La imaginación es una facultad humana de vital importancia. Venimos con ella. Todos imaginamos. Todos nos hacemos “imágenes mentales” de lo ya existente o de realidades que no existen. Aunque se reconoce su importancia no siempre ha sido bien vista: en la ascética medieval se le subyugó a pesar de explotar la imagen como elemento catequético. Los filósofos le han catalogado como fuente de error, de fantasías contrarias al rigor del pensamiento lógico y racional.
Tanto como “loca de la casa” (Santa Teresa) o como fuente de error, la imaginación se ha tomado en cuenta cuando es posible usarla bien, por tanto, esta facultad debía estar bajo la vigilancia constante (sobre todo en los momentos de silencio) bien sea de la piedad religiosa o bien por el recurso al método lógico.
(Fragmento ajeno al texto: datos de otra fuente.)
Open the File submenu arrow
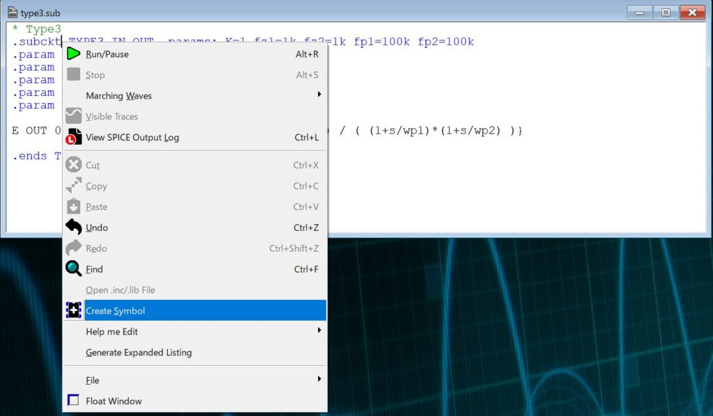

Es Emmanuel Kant quien da una visión positiva sobre la imaginación en la filosofía occidental. Realiza una revolución copernicana al colocarla como un tercer término entre la sensibilidad y el entendimiento. Para el maestro de Königsberg nuestro conocimiento del mundo se realiza desde dos condiciones a priori (independientes a cualquier experiencia): el espacio y el tiempo. Ambas son categorías que nos permiten aprehender el fenómeno que siempre se presenta como un fragmentario abanico de estímulos. Es en nuestra cabeza que organizamos los datos que provienen de la sensibilidad: esta organización es sintética, esto es, lo fragmentario y disperso lo “vemos” como una unidad. Aquí está el papel de la imaginación ya que realiza la síntesis que me lleva de lo disperso a la unidad conceptual. En este sentido, la imaginación, dice Kant, da cuerpo a un concepto.
En el fondo solo podemos hablar de una razón imaginante o imaginadora. Solo podemos hablar de actividad imaginativa ejecutada por nuestra capacidad para razonar, pero esto es otro trigo para otra harina. Lo importante es saber que la imaginación siempre nos da reglas y está reglada. De ahí su conexión con lo que hemos llamado de modelos mentales, esquemas mentales o patrones mentales.
Los modelos mentales funcionan como estructuras de percepción de realidades, son filtros que tomamos de aquí o de allá, conscientes o no. En su estructura necesita una serie de disparadores de un sistema de inferencias (creencias, ideas, leyes científicas…) para predecir, comprender, interpretar estados de cosas u otras realidades posibles. Entre los disparadores reales y el nuevo estado de cosas entra en juego la imaginación como facultad constructora de ideas, de imágenes mentales que permitirán el sistema de inferencias.
Por ejemplo, la noción de orden es un modelo mental que hemos adquirido por la relación que establecemos con los ciclos vitales de la naturaleza y su secuencia armónica en un espacio determinado. En el mundo griego el caos no es generador, sino mera forma de posibilitación que demandaba de un agente de orden. Este principio generador o Arjé era un elemento natural. El Génesis nos habla de que el espíritu aleteaba sobre las aguas sin que se generara vida. El principio espiritual es quien da vida, orden al caos. Culturalmente hemos transmitido esta idea de que el orden es importante no solo para la generación sino también para la sustentación de la vida misma, por tanto, cualquier desvase de este modelo entra con conflicto con lo deseado como nuevo estado de cosas. Por ello es que procuramos a todos los niveles de la vida humana, para sustentarla, darle un orden, mantener cierta unida armónica entre el todo y las partes.
La constitución de la vida social y política se ampara fielmente en este modelo mental sobre el orden y la vida. Las sociedades e instituciones políticas están formadas para contribuir a este orden. Cuando experimentamos caos en el marco de las instituciones que dan forma común al sistema de relaciones, las juzgamos como “des-orden” lo que atenta contra el principio vital de supervivencia.
Los modelos mentales tienen su origen, pueblan, determinan y dan forma a la imaginación y a sus productos, que es lo que se llama lo imaginario. Solo llegamos a la facultad por sus usos y sus productos. En este sentido, saber ver cómo usamos y qué productos mentales construimos es adentrarse un poco más en el enigma de la imaginación.